Quando digo para caçar, digo, escolher direito uma boa peça de picanha, tenha em mente cinco critérios:
1) Uma boa picanha deve ter uma boa altura, coloração e cobertura de gordura uniforme, não muito fina, nem muito espessa. Isso significa que o animal foi bem tratado;
2) Atente-se à quantidade de sangue dentro da embalagem à vácuo, se tiver muito líquido significa que a carne perdeu o seu suco, que é o suprassumo do sabor (isso dá um slogan);
3) Repare também se a peça foi manipulada corretamente pelo frigorífico, ou seja, se não há vestígios de gordura, nervos e aponevroses na parte magra da carne;
4) Certifique-se do selo S.I.F. (Serviço de Inspeção Federal), pode parecer veadagem, e é;
5) E o último e mais importante: o peso. Não existe picanha com 1,5 kg, a menos que o boi tenha sido um avatar do king Kong. Picanha do rebanho nacional tem – inevitavelmente – entre 950g e 1,1kg, no máximo. Mais do que isso você estará comprando coxão duro por 40 reais o quilo. Imagine só o que seus ancestrais primitivos diriam de uma coisa assim.
Com a caça garantida, nos resta apenas mais um ingrediente: 1kg de sal grosso. Isso mesmo, essa é uma receita sem frescura. Nada de gengibre aromatizado, ervas finas, cominho e essas merdas todas que só prestam para nos deixar calvos e oxidáveis. Na nossa receita só tem carne e sal e não se fala mais nisso.
Muito bem, o que você tem que fazer agora é colocar uma boa música. Cozinhar sem ouvir um clássico do século passado é o mesmo que não cozinhar.
Agora vem a parte difícil. Tire a picanha do vácuo, não a lave, só as garotinhas amedrontadas lavam a carne.

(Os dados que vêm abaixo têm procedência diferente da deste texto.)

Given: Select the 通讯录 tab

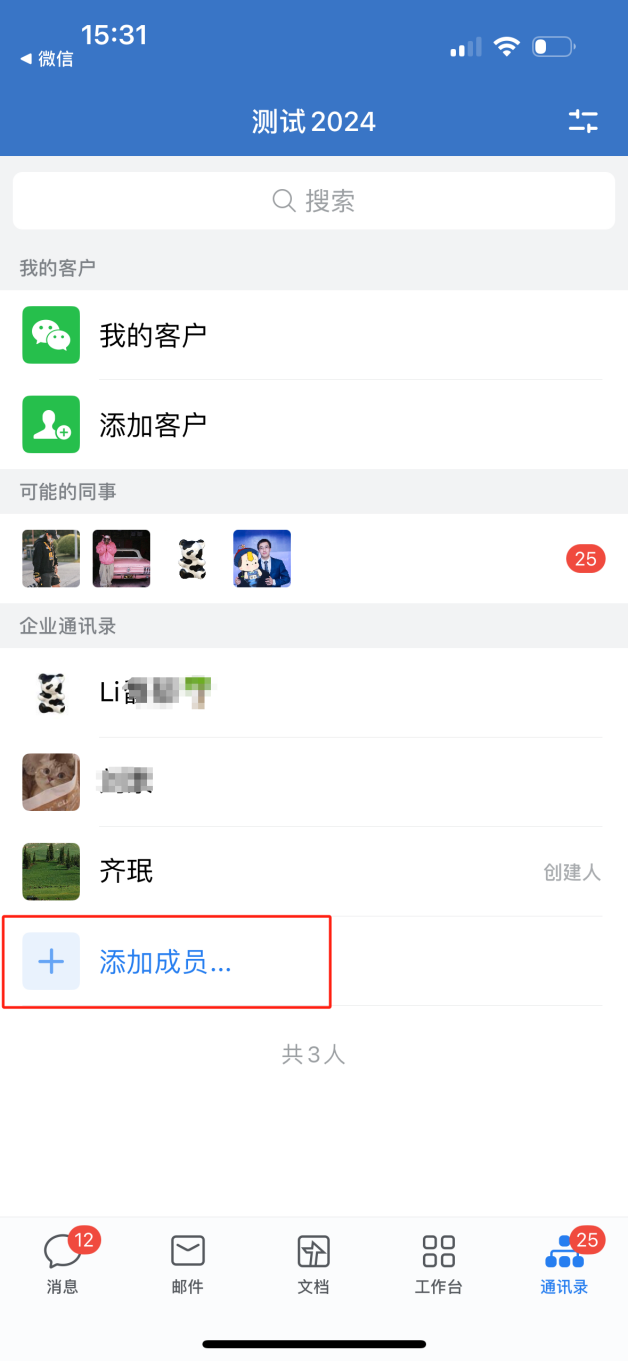Looking at the screenshot, I should pyautogui.click(x=565, y=1263).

Lembre-se, já comemos carniça em determinado momento da nossa evolução, lavar a carne ofenderia a honra de toda a nossa espécie. Coloque o resto mortal do gado em uma assadeira, a parte da gordura deve ficar virada para cima – isso é uma regra. Cubra absolutamente toda a picanha com o quilo de sal grosso (caso alguém esteja por perto te observando, faça cara de quem sabe o que está fazendo, apesar de todo aquele sal, isso lhe impõe a mesma propriedade digna dos grandes chefes) . Pré-aqueça o forno a 180º graus. Coloque assadeira, picanha e sal grosso lá dentro, feche a tampa é vá jogar FIFA.
…já comemos carniça em determinado momento da nossa evolução, lavar a carne ofenderia a honra de toda a nossa espécie.
Quando terminar o primeiro tempo volte à cozinha, seu prato estará quase pronto. Restará apenas retirar a assadeira do forno (aqui contarei um experiência de vida. Nunca (imagine isso escrito em letras garrafais) NUNCA coloque a assadeira de vidro quente sobre o mármore frio da pia). Retire toda a capa dura de sal que cobre a carne, jogue fora (a capa de sal, não a picanha), fatie a carne e devore como um caçador voraz sedento por sangue.
P.s.: se quiser afrescalhar com a receita toda, após fatiar passe a carne em uma frigideira com manteiga e as malditas ervas finas. Sirva acompanhado de arroz branco e rúcula. Ah sim, coloque também um galhinho de alecrim e outro de tomilho – só para perfumar.